*Dataset records*
________________________________________
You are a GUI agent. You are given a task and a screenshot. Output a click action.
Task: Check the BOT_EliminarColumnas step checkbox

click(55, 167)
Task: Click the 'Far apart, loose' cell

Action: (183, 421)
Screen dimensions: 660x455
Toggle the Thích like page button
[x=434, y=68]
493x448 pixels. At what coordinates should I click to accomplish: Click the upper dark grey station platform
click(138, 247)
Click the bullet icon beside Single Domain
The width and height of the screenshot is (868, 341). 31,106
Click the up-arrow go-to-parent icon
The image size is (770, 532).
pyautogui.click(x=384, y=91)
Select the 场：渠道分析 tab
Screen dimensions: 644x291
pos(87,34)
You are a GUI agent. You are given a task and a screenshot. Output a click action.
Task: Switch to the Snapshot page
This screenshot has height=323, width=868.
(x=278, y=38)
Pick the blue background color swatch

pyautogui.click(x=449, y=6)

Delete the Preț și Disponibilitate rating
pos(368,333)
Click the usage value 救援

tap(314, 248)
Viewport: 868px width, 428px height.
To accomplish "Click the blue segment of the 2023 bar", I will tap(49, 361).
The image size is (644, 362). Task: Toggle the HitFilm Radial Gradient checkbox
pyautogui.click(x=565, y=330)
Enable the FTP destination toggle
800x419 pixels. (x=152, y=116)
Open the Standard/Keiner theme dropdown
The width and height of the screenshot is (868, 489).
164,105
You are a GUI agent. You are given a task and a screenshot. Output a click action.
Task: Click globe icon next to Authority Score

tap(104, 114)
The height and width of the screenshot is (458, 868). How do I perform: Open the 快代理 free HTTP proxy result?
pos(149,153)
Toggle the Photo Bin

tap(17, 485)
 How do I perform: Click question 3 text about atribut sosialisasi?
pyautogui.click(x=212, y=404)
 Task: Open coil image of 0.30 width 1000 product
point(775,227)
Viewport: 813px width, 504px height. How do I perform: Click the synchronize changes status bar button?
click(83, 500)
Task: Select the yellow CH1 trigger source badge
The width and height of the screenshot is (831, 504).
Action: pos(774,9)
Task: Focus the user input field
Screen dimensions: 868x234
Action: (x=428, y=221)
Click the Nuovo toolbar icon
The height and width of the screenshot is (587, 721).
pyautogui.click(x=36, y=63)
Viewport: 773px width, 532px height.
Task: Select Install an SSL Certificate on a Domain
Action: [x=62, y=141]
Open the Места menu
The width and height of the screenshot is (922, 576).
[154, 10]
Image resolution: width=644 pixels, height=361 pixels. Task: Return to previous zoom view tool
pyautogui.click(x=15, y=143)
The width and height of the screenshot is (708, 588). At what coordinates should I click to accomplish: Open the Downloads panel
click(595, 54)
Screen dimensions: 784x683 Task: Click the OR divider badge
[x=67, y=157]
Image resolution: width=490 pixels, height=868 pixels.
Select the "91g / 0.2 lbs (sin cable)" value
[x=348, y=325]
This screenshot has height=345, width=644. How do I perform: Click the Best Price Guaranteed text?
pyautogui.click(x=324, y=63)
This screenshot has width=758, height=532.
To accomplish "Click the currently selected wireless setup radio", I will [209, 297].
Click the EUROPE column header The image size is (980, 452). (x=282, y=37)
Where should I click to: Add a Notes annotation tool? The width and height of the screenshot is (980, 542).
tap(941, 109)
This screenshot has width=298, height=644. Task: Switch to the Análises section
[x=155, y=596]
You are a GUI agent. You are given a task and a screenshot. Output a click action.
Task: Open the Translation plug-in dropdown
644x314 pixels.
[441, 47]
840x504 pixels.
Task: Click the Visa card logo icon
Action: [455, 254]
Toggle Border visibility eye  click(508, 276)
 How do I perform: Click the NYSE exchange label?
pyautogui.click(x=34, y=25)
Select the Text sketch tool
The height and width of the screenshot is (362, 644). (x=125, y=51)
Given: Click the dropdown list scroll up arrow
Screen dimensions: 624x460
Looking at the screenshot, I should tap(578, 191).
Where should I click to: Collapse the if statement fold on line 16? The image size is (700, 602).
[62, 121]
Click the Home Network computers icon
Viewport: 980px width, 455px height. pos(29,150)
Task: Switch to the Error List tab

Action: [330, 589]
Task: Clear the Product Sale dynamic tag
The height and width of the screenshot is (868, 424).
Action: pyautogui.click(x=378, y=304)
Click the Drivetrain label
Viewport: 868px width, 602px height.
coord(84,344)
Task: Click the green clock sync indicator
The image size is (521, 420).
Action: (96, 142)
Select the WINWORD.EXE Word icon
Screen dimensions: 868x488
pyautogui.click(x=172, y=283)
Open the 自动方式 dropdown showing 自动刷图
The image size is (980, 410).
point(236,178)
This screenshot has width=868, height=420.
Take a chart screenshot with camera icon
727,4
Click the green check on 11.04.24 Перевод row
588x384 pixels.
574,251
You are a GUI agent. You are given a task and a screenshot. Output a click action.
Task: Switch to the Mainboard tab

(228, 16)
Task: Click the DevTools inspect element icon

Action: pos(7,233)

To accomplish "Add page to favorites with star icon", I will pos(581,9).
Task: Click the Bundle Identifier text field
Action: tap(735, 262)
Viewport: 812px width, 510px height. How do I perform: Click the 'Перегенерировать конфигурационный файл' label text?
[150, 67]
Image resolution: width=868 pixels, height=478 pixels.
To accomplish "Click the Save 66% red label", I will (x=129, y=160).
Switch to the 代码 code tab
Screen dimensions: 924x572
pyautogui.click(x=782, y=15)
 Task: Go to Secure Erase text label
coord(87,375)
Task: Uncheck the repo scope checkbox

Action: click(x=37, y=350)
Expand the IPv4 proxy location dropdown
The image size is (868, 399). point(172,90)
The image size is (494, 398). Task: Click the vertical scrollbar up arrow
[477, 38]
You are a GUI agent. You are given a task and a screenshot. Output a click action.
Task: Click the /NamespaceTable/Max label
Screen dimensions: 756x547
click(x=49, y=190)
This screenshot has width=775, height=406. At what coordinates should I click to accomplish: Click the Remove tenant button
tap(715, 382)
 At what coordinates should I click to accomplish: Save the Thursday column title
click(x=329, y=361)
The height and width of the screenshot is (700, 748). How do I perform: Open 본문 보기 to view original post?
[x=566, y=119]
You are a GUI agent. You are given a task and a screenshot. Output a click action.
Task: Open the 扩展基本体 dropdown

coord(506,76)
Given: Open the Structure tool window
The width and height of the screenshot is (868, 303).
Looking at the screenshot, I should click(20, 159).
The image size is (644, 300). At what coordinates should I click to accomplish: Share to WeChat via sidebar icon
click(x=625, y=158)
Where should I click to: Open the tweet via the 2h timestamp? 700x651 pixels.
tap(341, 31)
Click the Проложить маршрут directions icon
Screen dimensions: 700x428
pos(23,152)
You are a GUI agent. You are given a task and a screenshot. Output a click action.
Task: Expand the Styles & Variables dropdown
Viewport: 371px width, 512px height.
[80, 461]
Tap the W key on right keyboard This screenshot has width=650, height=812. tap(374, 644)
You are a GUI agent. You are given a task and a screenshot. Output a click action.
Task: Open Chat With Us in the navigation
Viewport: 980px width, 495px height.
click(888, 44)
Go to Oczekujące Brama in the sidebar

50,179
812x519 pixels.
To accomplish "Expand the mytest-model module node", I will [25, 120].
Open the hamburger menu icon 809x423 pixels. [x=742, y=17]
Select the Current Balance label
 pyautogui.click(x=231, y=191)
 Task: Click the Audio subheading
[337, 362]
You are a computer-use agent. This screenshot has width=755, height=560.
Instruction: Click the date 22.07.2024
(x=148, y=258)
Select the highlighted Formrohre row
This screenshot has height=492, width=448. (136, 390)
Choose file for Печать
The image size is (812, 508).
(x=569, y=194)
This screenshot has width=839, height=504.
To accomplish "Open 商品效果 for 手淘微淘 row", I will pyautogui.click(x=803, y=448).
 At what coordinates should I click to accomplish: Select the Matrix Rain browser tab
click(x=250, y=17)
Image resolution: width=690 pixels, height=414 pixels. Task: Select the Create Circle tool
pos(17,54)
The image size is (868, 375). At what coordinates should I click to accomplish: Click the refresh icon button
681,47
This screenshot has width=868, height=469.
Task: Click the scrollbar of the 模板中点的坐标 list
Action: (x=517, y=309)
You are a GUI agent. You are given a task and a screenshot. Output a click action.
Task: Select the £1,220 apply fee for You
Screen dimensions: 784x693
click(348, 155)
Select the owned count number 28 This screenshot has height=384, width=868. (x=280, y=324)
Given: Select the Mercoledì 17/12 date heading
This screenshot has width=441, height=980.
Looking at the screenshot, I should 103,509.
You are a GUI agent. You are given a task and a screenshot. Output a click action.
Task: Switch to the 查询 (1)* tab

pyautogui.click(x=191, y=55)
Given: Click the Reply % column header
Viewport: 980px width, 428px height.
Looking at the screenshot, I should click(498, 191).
________________________________________
*Work order*
Out of the data above, give again only the lines starting at the one holding "The width and height of the screenshot is (922, 576)." and ending at the one holding "This screenshot has width=758, height=532.", unchanged.

*Response to this task*
The width and height of the screenshot is (922, 576).
[154, 10]
Image resolution: width=644 pixels, height=361 pixels. Task: Return to previous zoom view tool
pyautogui.click(x=15, y=143)
The width and height of the screenshot is (708, 588). At what coordinates should I click to accomplish: Open the Downloads panel
click(595, 54)
Screen dimensions: 784x683 Task: Click the OR divider badge
[x=67, y=157]
Image resolution: width=490 pixels, height=868 pixels.
Select the "91g / 0.2 lbs (sin cable)" value
[x=348, y=325]
This screenshot has height=345, width=644. How do I perform: Click the Best Price Guaranteed text?
pyautogui.click(x=324, y=63)
This screenshot has width=758, height=532.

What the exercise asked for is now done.